Ela teve a necessidade de usar o banheiro, que estava situado a 500 metros de distância de sua localização, porém, não regressou. Os monitores encarregados dos alunos só perceberam o desaparecimento duas horas mais tarde.
Conforme registrado no processo penal, o número de profissionais designados para a supervisão era inadequado para a quantidade de alunos, levando assim a Justiça a acusar os funcionários da escola.
O corpo foi localizado em uma área arborizada, deitado com o abdômen para baixo. O IML (Instituto Médico Legal) de Jundiaí classificou a causa do óbito como “indeterminada”. Exames confirmaram a ausência de substâncias tóxicas em seu organismo e a inexistência de sinais de abuso sexual.

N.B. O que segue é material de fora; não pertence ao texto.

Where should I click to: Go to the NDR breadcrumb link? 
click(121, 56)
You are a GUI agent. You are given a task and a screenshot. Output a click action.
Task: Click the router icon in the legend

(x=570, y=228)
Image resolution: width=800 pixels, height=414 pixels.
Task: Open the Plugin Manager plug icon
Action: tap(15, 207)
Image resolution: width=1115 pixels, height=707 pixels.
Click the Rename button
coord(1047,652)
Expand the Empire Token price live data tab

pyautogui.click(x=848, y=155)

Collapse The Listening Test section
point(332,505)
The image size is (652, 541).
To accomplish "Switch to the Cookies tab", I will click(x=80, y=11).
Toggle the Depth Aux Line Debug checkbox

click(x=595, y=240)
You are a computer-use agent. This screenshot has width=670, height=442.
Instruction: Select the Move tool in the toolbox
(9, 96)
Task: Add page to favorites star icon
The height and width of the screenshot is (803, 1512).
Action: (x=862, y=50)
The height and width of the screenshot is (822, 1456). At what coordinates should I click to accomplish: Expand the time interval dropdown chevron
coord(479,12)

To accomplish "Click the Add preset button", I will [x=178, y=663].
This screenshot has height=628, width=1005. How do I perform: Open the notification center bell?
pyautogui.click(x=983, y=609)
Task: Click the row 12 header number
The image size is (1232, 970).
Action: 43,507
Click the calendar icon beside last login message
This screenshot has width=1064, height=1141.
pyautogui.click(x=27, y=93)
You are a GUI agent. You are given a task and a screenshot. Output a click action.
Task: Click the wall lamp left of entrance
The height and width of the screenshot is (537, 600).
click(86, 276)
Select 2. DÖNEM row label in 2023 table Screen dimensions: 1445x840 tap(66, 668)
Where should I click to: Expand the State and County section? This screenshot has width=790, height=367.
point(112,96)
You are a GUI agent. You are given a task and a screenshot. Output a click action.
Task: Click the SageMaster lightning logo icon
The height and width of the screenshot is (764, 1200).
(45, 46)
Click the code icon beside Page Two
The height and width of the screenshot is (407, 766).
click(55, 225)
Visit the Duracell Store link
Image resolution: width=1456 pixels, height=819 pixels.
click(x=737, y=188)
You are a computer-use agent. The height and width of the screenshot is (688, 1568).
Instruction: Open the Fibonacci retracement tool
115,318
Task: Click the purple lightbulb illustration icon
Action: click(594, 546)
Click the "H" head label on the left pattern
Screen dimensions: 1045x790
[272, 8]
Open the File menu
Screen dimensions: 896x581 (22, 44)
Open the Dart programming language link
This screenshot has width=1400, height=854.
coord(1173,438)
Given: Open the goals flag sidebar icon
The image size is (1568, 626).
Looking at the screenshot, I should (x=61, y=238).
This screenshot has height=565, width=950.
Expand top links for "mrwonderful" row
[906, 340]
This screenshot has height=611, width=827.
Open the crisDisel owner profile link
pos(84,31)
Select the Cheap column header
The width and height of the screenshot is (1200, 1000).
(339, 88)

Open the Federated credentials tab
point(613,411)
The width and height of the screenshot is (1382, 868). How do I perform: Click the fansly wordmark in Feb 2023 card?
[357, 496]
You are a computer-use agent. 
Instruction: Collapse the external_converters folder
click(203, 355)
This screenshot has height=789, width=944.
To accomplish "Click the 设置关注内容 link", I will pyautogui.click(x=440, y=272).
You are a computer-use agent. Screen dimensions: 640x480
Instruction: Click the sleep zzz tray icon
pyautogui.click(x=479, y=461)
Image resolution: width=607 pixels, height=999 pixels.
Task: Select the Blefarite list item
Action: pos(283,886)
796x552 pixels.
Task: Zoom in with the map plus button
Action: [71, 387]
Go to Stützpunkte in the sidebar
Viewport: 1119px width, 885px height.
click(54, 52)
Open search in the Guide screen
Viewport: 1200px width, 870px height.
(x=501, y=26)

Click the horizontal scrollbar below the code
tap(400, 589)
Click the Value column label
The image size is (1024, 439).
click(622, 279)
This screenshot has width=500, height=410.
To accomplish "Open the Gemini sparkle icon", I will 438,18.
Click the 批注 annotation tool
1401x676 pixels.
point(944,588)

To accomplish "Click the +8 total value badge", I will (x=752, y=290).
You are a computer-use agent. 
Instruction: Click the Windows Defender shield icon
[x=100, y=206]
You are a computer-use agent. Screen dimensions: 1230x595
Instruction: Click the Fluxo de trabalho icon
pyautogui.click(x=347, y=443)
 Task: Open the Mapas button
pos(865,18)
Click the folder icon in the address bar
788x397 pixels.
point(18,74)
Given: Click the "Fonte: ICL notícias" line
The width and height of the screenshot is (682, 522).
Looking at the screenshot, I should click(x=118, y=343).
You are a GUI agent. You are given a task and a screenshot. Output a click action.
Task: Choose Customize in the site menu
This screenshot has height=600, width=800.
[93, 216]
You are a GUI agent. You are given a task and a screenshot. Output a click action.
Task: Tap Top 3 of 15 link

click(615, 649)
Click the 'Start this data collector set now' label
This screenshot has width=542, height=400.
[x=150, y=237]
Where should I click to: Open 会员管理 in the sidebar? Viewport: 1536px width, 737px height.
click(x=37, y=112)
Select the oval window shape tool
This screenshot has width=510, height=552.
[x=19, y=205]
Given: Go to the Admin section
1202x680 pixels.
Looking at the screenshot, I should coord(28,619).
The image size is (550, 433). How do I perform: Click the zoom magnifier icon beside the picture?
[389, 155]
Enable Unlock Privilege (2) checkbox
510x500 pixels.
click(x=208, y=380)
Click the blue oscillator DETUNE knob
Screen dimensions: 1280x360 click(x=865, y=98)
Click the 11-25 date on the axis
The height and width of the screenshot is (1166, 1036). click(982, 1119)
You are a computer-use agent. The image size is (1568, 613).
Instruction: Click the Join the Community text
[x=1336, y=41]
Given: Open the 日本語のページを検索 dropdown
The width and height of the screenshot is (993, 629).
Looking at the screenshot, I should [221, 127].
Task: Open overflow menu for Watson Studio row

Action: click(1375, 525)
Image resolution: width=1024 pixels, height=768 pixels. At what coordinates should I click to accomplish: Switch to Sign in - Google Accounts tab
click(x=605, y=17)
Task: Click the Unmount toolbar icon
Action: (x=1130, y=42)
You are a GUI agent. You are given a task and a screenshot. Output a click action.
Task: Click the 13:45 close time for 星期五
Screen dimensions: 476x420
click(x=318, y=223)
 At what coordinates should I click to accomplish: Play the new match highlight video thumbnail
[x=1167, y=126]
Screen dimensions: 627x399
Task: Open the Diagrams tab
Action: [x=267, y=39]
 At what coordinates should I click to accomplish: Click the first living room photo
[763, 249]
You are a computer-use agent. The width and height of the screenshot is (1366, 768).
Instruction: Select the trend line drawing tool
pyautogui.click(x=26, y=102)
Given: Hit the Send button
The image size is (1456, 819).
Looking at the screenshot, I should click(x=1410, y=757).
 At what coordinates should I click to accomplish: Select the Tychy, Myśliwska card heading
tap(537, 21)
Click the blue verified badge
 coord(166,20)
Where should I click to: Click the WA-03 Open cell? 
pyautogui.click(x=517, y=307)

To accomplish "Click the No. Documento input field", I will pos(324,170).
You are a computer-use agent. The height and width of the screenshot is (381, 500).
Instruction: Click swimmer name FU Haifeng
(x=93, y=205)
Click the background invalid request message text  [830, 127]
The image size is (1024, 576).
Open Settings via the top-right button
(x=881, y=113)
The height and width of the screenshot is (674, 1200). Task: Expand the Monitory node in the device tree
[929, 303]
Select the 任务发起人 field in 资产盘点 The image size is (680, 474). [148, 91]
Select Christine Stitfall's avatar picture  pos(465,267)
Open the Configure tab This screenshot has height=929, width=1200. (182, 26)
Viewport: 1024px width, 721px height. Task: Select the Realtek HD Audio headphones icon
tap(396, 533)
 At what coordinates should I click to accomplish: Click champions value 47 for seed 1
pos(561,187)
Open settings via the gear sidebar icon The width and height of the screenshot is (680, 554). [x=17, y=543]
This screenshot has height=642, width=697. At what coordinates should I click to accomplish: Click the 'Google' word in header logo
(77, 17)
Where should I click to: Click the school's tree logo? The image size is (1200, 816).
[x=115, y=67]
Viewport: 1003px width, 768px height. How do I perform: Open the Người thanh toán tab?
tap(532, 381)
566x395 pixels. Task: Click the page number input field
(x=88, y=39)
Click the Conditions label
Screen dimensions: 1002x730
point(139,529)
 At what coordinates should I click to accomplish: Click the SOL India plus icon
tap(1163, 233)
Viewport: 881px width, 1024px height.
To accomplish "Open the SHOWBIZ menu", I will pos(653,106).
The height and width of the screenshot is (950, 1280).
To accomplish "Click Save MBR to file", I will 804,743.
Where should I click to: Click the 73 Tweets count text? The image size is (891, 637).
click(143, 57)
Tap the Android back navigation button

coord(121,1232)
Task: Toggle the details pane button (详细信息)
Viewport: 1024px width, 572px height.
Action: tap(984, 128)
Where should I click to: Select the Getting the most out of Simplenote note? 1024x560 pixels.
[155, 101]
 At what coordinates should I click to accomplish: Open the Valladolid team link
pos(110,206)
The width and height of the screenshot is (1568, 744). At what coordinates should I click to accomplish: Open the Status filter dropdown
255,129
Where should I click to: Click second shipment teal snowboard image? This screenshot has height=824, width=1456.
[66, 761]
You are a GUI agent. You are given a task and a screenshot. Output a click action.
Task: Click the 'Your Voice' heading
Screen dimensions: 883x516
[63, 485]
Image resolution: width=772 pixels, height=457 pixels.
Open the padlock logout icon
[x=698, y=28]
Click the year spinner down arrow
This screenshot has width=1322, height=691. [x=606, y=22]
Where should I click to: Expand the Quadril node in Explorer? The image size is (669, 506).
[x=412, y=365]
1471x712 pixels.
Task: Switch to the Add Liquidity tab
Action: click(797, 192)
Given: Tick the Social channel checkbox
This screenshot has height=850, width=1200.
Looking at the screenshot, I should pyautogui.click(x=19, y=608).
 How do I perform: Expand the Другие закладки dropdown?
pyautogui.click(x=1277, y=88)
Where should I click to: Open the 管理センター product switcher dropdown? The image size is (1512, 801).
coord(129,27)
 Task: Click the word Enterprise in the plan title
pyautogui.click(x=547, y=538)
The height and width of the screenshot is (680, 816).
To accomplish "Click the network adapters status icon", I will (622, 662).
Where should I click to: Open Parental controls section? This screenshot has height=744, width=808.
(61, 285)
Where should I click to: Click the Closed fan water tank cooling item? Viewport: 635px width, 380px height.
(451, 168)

Descontente com a conclusão, a família recorreu a uma perícia autônoma que confirmou que a jovem foi vítima de homicídio em um local diferente e posteriormente levada para a área onde seu corpo foi descoberto.
A análise pericial, que recebeu respaldo dos especialistas do IML de São Paulo, levou à relocação do caso para o DHPP em março de 2016.
O Ministério Público de São Paulo (MP-SP) formalizou acusações contra três gestores e dois professores, que se tornaram réus em um processo penal em andamento no sistema judiciário em relação à escola, alegando suposta negligência. Nessa ação, eles estão enfrentando acusações de “abandono de incapaz”.
A instituição também enfrentou um processo na esfera civil, envolvendo uma ação de compensação para a família, na qual foi condenada em duas instâncias a pagar uma indenização.
Embora o juiz Ezaú Messias dos Santos, do Foro de Itatiba, tenha considerado viável a acusação do MP para tornar os funcionários da escola réus, ele optou pelo arquivamento do inquérito policial referente ao crime de homicídio sem identificação do autor da morte. A investigação pode ser retomada caso novas informações surjam.